(Beginning of DOCUMENT EXTRACT)

My roommate and I were talking over dinner and in the topic we were discussing, I mentioned that one of my ex’s I had found out fairly recently had gotten married. This got me thinking about past girlfriends and love interests and one thing I realized… during that time period, I was able to attract some really good looking women.
Such is youth I guess. I had a couple of interests whom I think were way above the level that I could likely get now, or at least that is my perception of things. And I’ll be honest in saying there were a couple more along the same lines that also were interested in me that I never bothered with for various reasons.[1. An example as to why is that one of them smoked, and even back then I had drawn that line that I won’t date smokers.]
Thinking about this makes me think about where I am now. Back then, I was so self-confident, something I lack now. I do weigh a bunch more now, and I think this might be part of it. But I am to the point where I honestly don’t know how to talk to women anymore and I don’t know where to meet them, I know nothing.
And here is this ex (well sort of ex), married with four children. FOUR! I mean good lord. I was shocked by that, still am. I am remember her problems, her issues. She was great and in another situation I probably would have done well with her. I can picture her and I growing older together, probably not with four kids, but I can see it. And it is just weird seeing where she actually is.

(End of DOCUMENT EXTRACT)

**PROMPT 1:**
Answer these questions about the post on past girlfriends:
(a) Where was the writer when the talk about the ex came up?
(b) What habit made the writer pass on one interested woman?
(c) How many children does the married ex have?
**PROMPT 2:** Carry on the post about past girlfriends from its last sentence, keeping the same personal, reflective voice.
None of the rows are needed.

(Beginning of DATA TO EXAMINE)

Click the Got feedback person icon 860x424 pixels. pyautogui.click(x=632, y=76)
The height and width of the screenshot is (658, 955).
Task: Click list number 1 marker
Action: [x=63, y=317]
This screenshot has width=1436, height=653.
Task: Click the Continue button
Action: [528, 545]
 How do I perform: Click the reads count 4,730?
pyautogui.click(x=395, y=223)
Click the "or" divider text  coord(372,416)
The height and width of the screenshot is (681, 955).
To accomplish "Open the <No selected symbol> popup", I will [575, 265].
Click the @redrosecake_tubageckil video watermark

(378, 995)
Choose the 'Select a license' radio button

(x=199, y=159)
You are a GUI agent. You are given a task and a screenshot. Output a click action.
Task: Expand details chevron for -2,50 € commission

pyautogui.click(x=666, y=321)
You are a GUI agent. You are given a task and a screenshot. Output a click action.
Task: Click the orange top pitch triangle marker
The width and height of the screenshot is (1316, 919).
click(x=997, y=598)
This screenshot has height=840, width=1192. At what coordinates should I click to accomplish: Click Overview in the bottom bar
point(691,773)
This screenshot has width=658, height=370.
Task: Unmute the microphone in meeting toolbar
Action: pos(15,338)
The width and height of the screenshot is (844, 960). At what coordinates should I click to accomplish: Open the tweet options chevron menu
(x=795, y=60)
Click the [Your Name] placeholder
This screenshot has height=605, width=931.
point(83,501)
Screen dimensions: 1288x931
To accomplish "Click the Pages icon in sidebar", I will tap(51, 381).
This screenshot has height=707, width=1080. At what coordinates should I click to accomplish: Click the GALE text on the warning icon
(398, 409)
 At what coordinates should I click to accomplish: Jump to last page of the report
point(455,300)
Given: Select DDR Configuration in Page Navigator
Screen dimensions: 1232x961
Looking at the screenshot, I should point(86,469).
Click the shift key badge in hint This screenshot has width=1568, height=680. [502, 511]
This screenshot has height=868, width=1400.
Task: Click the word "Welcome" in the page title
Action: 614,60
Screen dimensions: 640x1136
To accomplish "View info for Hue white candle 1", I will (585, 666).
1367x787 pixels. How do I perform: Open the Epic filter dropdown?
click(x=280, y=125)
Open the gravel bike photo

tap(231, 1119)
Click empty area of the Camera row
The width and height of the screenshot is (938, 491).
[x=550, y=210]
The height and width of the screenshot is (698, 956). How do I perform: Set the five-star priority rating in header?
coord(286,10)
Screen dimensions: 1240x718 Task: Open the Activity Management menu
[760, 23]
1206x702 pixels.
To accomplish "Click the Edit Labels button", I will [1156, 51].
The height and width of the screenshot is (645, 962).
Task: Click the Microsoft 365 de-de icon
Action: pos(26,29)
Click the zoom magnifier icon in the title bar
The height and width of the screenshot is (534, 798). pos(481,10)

(End of DATA TO EXAMINE)

**FINAL ANSWER 1:**
(a) Having dinner with a roommate.
(b) She smoked.
(c) Four.

**FINAL ANSWER 2:**
I’d like to meet my previous self. To see how I’ve changed. To see what makes me so less desirable to others than now. Maybe I’m not, outside my weight. Maybe that’s just my negativity, hard to tell. I do feel like I’m probably more negative about life now, and I feel like I joke more now, and I definitely feel like I have a harder time now talking to others. Not in the case of being able to talk to them in the first place, but more in the case of when I am talking to someone, I no longer know how to relate. I don’t know what to say next. I feel like I used to be able to do that better. What happened to that? How do I get it back? How do I stop joking about everything? How do I let someone in.
I don’t know the answer to any of that. The only thing I can really control is my weight. At the time, I weighed about 185, this was about 12 years ago… now… I’m up to about 240. Nearing 60 pounds in weight gain. Yikes.
At the time, I worked a job which had me on my feet the entire day, walking back and forth. And then I was also going to the athletic club working out.
I did also dip in weight when I was taking Hepatitis C medicine. I wasn’t eating much and when I was, it just came out right away anyway.
I feel like I need to just stop eating wholesale. I also think I need to take an hour a night to go and workout somehow or somewhere. I need to get my weight down. Maybe the other things will follow.